» Task statement
An exact repetition of the data below, without images, is the expected answer.

» Records for the task
Segment Open

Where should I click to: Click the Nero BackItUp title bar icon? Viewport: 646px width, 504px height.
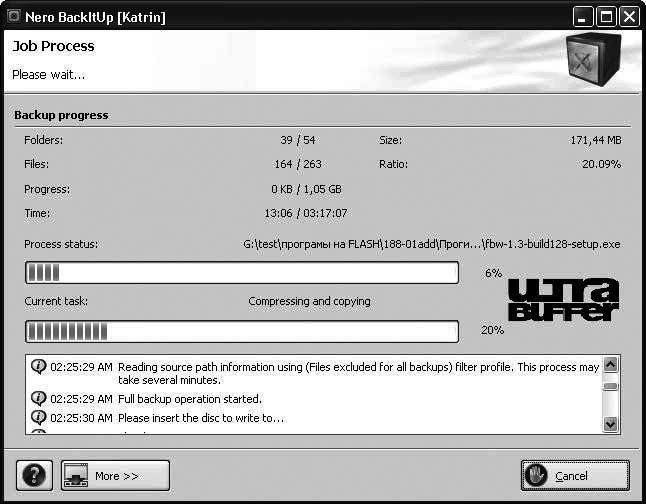click(12, 16)
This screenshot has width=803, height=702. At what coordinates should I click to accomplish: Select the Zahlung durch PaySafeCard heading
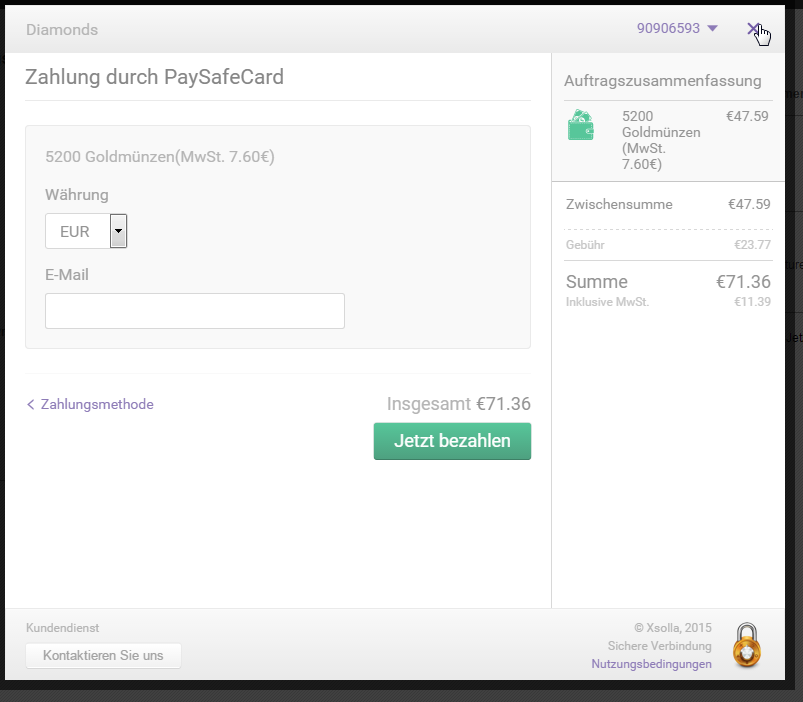(x=154, y=77)
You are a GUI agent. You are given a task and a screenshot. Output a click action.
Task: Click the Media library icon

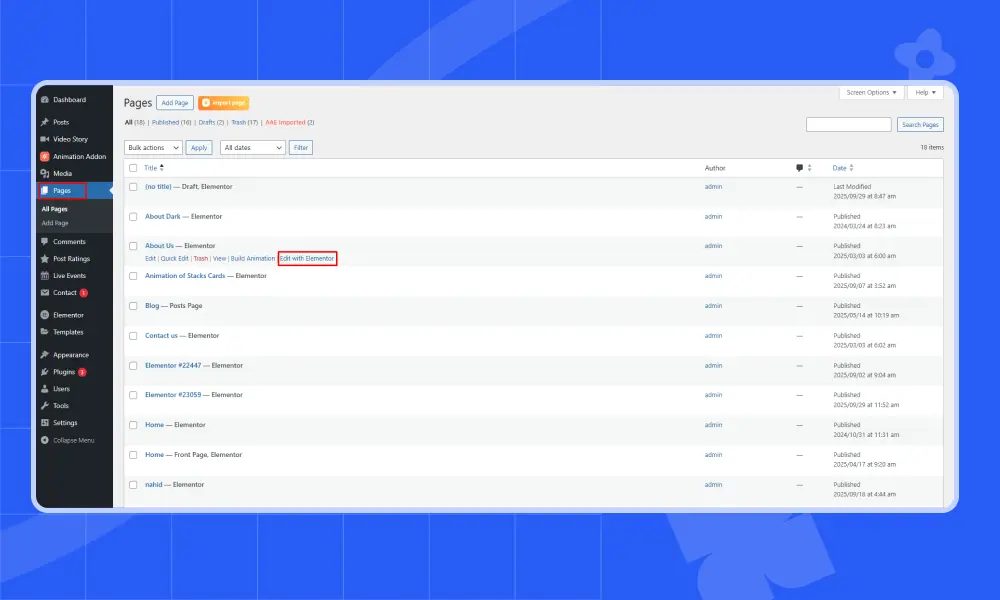[x=45, y=173]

Segment Closed

» Answer
Where should I click to: Click the Nero BackItUp title bar icon? Viewport: 646px width, 504px height.
click(12, 16)
This screenshot has width=803, height=702. At what coordinates should I click to accomplish: Select the Zahlung durch PaySafeCard heading
(x=154, y=77)
You are a GUI agent. You are given a task and a screenshot. Output a click action.
Task: Click the Media library icon

[x=45, y=173]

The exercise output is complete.